# Data to process:
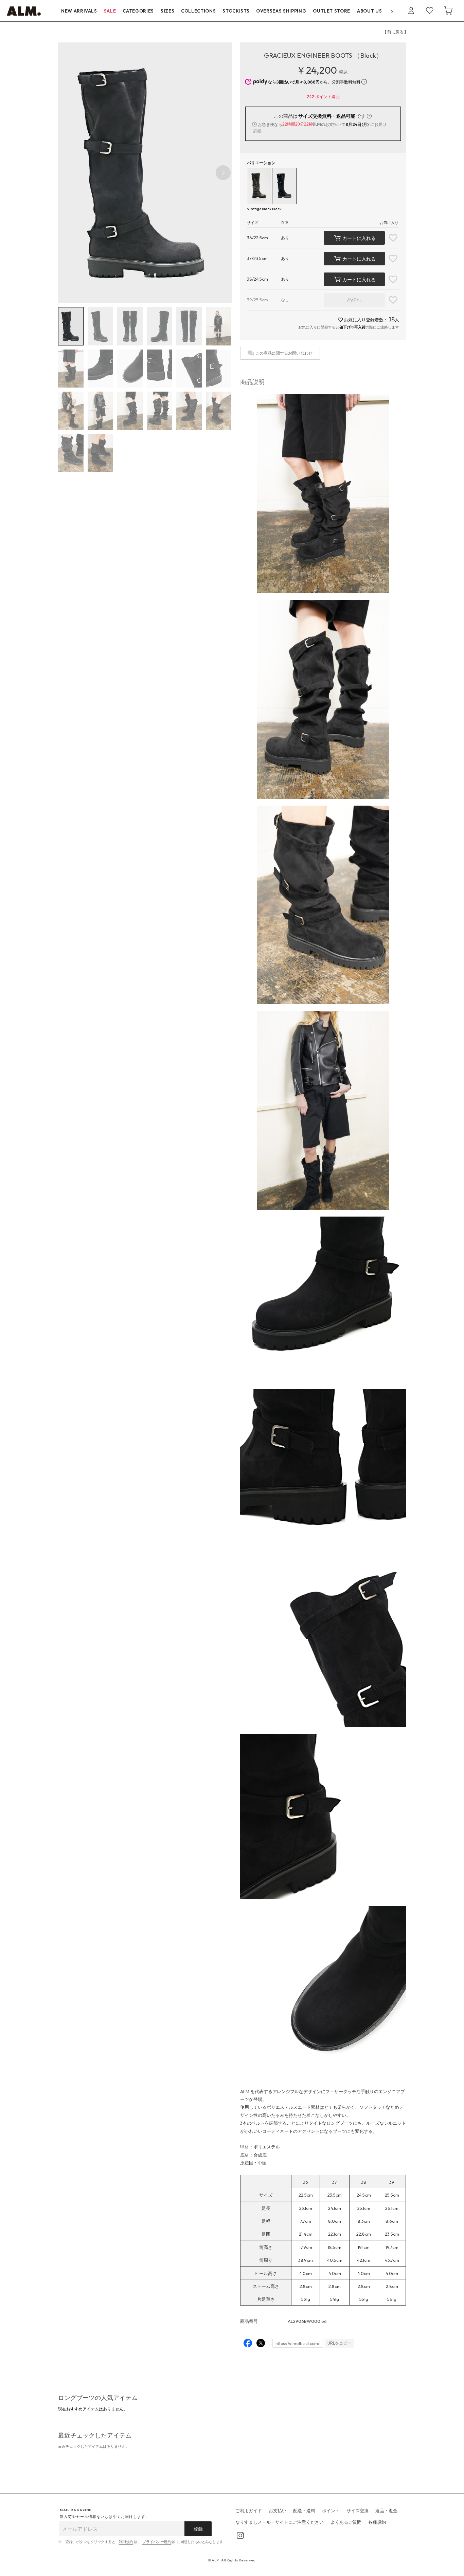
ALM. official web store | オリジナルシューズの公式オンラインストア (24, 11)
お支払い (277, 2510)
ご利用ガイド (248, 2510)
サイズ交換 (357, 2510)
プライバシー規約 (156, 2541)
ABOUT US (369, 11)
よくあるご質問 (346, 2522)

# Your objective:
The reply must consist of the records, repeated exactly, minus any images.

# Written solution:
ALM. official web store | オリジナルシューズの公式オンラインストア (24, 11)
お支払い (277, 2510)
ご利用ガイド (248, 2510)
サイズ交換 (357, 2510)
プライバシー規約 (156, 2541)
ABOUT US (369, 11)
よくあるご質問 (346, 2522)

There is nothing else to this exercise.